Maybe books are the problem
You think TikTok is a problem? Turns out that media has been battling for our limited attention spans for eons. In the first century AD, Seneca the Younger freaked out about a new technology that was ruining his ability to focus. “The multitude of books is a distraction,” he lamented. No, I did not find this info while scrolling through #healthyaging TikTok. I found it in Aeon magazine.

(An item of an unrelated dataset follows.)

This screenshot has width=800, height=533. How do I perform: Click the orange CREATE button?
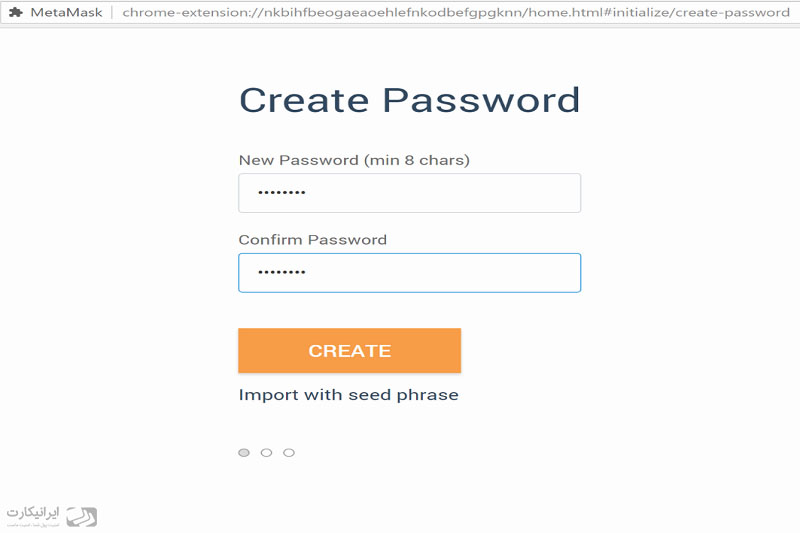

I can’t stop thinking about this
Last night I saw Kate, a one woman show by Kate Berlant. The show was super meta, with her repeatedly referencing her various “selves.” I laughed often and deeply. Before last night, I wasn’t familiar with Berlant’s work. I went because I’m working on a one-person show myself, and I’m trying to understand what makes these performances work. Her show taught me a lot about the use of video, scrims and glitter. I also saw that her level of artifice — she barely connected on any level that wasn’t cynical, ironic or meta — was not anything I’d like to mimic.
As I age, authenticity becomes more important to me. I had a sense, in my twenties, that I would follow paths until I discovered the destination. Well, here I am, 40 years later, and I realize that I’m arriving at the end of my search, and the beginning of a new journey — towards my true self.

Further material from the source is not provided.